◆ 課題の指示 ◆
次に示す職員についての抜粋にある「そして、中堅層・若手はそんな“子離れできない親”の影響をもろに受けていることも明らかになった。」という一文を英語に訳しなさい。

◆ 抜粋 ◆
- - -

この若手職員に対して「待てなかった」ことにより、次のように述べる若手職員もいた。

「この施設がこれまで行ってきた運動で『こういうことでやってきたんだ』と言われたらそうかもしれない。できないといったら辞めていかないといけないのかと思うとさびしい。一人が「難しい」ということはこの施設の職員としてはふさわしくないのかもしれない。」

ここまで若手職員の側が萎縮する理由はなぜだろうか。これを考えていく上で大きな手がかりになったのは、ある幹部職員の次のような発言であった。

「若手に自分たちが動けるような環境を作るために、どうしたらいいのか。引き出し方とか。上に喋りが多いし、皆圧倒してグループ会議でも半分喋ってしまう。聞くようにするんだけど、言わさないようにしてるのか?意見出ないとつい喋っちゃう。」

この「つい喋っちゃう」あるいは“ついやってしまう”といったような行為は、成長した子供にも、つい口も手も出てしまう“子離れできない親”を想起させる。また、このような状態に対する若手からの批判も聞かれた。

「上の人こそもっと自分の仕事を整理してほしい。プライベートと仕事を分けてやってほしい。」

「上の人は責任を取りきれていない。責任が何かが分からない。」

そして、「上の人」の中には、この若手の批判を十分に理解している人もいた。

「一番僕らがどう変われるかが大きい。そうでないと、なんで(自分たちが)こうなってきたかという後ろには、失敗してもいい、僕らが考えながらやって作ってきたからいろんな面白さがわかり、やりがいもあった。いつからか、(若手はすでに)あるものに入ってきた。なんでも、作ってきた人間は手順見ながら分かる。新しい人にとったら、あるもの。『○○しなければあかんらしいで』みたいな。」

無から有を作り出してきた幹部職員にとっては自明なことでも、既に有るものの枠組みの中に入ってきた中堅・若手には、それがどのようにして無から有になったのかもわからない。そんな中で自分なりに試行錯誤をしようと思っても、上の職員が成長を待ってくれなかったり、”つい”口出しや手出しをされてしまうことによって、中堅・若手がいつまでも取るべき責任を果たせないだけでなく、幹部職員が幹部としての責任をも果たせていない、ということも明らかになってきた。

7.自ら伸びていくことの失敗

 前述のように、この組織においては幹部職員が中堅や若手職員に“つい”口出しや手出しをしてしまう“子離れできない親”のような存在となっている、という現実が見受けられた。そして、中堅層・若手はそんな“子離れできない親”の影響をもろに受けていることも明らかになった。

「自分は弱腰になって意見言いにくく、聞くだけになっている。他の事の話が聞けなくて、そんなこんなで、何をどう引き継いだらいいのか分からない所がある。自分たちがやってることで、見えることは引き継いでも、抱え込んでることを引き継ぐのが難しい。引き継げといわれても『ちょっと待って』みたいな。」

「中堅として取るべき責任を果たせていない。中堅がズルク生きてきて、先輩たちの陰に隠れているというか。僕たちに任せて欲しいと思うこともあるが、場面によっては上に黙っていてくれとは言えない。」

- - -

◆ 提供データ ◆
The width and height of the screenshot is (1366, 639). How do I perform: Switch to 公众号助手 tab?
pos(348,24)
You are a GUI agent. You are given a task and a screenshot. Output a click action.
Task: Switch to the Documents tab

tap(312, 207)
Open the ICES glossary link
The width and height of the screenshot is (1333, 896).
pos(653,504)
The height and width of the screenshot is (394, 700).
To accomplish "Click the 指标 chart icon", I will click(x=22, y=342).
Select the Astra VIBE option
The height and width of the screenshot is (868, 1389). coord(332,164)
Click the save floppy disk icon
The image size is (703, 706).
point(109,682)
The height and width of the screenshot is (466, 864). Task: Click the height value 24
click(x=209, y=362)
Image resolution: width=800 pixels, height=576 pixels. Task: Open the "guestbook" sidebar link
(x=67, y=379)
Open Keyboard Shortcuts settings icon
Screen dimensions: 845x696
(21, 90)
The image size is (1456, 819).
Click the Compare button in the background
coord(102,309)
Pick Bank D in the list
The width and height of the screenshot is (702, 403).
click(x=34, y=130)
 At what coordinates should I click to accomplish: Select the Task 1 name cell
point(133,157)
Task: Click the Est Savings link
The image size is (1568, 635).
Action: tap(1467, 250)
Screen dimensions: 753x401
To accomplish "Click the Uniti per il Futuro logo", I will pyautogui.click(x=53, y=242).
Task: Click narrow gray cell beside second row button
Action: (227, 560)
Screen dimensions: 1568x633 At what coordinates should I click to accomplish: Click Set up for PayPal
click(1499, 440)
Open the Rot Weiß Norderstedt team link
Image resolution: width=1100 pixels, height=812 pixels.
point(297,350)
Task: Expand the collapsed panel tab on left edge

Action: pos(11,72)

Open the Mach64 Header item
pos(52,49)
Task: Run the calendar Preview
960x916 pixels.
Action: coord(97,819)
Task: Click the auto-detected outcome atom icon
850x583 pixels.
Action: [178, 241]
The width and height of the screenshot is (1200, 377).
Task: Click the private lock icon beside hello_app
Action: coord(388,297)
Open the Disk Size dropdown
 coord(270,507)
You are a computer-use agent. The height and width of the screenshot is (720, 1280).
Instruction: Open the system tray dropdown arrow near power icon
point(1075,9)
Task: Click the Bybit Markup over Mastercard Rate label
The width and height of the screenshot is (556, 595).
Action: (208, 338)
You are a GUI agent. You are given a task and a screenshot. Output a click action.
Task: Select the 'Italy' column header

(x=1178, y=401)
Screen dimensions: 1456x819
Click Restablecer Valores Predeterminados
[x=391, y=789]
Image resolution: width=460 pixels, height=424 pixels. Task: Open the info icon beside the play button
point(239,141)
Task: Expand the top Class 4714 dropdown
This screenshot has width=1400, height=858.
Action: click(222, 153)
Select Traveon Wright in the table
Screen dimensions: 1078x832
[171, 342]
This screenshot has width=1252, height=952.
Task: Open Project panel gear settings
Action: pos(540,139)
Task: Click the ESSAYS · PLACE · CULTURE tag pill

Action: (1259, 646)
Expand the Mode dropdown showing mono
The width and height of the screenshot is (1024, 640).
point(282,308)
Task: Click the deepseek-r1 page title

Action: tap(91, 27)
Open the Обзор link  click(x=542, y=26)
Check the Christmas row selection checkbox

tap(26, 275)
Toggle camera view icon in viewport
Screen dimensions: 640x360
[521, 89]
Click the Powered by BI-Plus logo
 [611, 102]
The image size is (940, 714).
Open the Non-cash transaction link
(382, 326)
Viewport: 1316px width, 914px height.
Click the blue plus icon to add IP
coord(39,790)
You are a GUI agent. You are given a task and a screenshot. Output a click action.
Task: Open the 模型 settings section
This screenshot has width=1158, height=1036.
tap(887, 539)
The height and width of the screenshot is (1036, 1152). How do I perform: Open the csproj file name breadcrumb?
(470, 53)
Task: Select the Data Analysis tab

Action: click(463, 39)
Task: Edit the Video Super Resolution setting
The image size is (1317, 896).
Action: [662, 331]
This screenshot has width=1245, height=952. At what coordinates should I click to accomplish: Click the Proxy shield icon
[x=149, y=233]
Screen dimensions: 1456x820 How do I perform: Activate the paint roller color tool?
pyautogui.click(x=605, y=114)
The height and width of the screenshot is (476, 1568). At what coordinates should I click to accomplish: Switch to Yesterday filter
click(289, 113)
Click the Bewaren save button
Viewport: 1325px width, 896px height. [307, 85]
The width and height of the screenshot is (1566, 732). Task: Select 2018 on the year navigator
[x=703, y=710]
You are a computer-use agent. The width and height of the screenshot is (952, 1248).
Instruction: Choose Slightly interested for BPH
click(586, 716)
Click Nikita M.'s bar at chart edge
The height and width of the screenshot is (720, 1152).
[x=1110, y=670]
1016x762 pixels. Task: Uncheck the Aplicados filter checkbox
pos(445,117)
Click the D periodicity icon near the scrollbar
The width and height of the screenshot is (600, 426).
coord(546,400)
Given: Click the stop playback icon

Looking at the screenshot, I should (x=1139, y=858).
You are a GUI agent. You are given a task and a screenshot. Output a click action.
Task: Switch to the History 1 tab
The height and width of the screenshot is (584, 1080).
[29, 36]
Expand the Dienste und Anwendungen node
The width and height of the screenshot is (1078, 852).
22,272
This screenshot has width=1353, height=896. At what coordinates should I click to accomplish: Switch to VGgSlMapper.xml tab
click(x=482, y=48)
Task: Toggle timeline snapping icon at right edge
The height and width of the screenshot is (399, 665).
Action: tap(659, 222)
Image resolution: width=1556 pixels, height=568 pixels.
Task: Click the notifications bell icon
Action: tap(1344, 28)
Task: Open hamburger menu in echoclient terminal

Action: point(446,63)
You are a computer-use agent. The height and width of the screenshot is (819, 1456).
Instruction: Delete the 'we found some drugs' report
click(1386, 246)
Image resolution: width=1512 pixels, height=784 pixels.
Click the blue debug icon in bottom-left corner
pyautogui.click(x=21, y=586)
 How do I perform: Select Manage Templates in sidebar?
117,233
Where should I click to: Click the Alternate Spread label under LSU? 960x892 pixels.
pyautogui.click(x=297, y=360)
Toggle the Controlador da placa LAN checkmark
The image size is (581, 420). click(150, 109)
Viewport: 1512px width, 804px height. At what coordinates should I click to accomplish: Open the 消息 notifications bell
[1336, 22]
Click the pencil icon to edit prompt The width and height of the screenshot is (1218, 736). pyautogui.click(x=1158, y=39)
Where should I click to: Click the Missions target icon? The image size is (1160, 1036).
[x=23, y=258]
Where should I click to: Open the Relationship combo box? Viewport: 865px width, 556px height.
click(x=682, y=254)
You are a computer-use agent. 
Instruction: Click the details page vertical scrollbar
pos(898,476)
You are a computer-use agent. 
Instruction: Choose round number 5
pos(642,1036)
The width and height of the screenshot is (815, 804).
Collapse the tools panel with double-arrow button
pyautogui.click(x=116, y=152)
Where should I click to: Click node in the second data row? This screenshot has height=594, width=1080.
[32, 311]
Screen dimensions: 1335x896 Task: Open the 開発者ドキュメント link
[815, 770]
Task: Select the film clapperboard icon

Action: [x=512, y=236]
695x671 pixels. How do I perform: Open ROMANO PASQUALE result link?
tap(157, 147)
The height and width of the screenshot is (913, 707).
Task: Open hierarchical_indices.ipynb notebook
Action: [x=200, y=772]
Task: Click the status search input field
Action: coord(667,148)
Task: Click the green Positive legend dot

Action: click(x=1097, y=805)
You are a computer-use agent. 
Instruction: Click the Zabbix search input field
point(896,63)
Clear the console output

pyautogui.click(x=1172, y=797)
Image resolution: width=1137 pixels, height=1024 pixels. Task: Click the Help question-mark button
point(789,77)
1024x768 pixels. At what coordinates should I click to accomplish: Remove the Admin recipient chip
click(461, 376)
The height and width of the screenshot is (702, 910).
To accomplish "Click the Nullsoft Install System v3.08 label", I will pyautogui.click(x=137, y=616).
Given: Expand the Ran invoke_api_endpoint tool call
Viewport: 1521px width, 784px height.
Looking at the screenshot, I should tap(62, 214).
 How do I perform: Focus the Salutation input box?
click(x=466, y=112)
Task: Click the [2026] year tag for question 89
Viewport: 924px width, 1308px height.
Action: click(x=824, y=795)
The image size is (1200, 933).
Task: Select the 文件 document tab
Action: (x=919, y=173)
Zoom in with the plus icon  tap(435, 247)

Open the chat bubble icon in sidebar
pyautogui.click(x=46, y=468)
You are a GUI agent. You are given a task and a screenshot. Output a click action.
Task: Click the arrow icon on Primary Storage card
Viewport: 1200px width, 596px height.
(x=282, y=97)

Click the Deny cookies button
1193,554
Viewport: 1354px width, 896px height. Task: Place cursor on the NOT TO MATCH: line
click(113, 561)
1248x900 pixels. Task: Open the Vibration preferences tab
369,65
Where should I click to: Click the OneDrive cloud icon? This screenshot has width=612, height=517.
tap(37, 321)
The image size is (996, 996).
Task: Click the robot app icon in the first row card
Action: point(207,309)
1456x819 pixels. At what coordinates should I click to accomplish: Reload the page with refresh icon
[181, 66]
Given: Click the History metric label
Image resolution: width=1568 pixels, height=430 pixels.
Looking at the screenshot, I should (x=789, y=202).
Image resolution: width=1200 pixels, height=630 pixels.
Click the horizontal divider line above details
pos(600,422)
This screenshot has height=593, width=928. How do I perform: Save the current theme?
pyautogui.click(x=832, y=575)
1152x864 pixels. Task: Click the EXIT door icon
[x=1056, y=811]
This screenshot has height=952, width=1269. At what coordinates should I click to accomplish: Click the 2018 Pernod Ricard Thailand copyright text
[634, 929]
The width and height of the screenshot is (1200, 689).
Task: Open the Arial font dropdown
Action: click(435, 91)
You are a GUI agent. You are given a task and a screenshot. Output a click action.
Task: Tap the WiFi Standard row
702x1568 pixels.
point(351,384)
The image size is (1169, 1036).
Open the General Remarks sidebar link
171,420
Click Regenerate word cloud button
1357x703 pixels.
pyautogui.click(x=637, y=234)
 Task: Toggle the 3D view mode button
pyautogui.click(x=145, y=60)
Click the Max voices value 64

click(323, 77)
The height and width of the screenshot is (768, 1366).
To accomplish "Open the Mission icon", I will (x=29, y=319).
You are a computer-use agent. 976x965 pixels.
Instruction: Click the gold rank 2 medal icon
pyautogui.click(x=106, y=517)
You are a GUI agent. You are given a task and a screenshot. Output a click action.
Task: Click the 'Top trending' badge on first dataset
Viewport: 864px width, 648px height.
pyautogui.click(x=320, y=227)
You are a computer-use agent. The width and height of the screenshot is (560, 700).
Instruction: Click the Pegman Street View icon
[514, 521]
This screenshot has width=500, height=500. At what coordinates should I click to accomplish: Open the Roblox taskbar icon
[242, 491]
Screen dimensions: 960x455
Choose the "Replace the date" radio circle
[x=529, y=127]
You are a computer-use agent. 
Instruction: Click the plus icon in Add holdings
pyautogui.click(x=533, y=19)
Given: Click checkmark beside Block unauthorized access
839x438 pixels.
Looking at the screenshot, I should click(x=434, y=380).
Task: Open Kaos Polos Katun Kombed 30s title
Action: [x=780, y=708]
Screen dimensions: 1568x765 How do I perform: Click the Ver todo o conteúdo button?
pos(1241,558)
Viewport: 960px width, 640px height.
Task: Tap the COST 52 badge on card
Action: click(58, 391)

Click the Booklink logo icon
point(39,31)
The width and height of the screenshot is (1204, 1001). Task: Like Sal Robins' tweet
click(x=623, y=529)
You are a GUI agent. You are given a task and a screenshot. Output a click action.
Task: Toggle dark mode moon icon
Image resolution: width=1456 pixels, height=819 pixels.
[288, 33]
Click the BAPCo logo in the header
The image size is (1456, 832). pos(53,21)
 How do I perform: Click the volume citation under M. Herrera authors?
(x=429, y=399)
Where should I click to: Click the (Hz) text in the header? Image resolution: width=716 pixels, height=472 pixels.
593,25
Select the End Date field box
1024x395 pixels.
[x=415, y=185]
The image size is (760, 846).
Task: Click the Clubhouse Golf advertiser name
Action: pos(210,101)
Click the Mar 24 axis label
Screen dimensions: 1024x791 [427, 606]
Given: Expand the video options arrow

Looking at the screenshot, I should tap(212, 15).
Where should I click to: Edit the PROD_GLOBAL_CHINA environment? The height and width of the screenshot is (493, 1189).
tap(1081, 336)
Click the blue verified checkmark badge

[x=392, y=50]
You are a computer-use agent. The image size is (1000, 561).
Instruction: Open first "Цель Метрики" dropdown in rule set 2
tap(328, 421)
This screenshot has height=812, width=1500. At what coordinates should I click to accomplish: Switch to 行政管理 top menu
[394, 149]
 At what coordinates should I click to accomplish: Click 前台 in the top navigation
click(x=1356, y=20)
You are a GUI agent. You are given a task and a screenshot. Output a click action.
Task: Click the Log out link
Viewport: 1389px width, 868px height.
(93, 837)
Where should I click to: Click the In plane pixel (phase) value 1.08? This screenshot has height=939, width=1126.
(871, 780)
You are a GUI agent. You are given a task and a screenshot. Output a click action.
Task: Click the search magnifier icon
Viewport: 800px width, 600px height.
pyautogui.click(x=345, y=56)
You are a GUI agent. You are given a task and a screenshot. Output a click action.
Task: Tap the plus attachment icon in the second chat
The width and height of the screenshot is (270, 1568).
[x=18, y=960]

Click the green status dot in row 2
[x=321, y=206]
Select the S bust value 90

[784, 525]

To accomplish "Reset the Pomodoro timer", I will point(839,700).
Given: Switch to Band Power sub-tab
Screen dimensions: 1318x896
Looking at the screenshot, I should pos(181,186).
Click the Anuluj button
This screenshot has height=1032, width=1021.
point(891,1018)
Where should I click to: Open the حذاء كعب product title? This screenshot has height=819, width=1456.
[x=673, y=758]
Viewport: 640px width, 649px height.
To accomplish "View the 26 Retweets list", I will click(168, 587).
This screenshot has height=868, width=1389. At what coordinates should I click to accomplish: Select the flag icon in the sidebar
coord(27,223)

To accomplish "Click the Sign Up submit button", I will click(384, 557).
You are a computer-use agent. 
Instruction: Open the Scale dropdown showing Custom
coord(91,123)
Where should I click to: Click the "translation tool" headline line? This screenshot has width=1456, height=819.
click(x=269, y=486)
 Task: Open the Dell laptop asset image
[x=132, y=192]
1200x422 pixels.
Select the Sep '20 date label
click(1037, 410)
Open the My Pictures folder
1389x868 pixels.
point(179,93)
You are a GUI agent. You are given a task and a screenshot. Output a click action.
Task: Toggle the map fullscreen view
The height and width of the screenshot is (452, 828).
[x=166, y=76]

- - -

◆ 課題の解答 ◆
It also became clear that the mid-level and younger staff were being directly affected by such "parents who cannot let go of their children."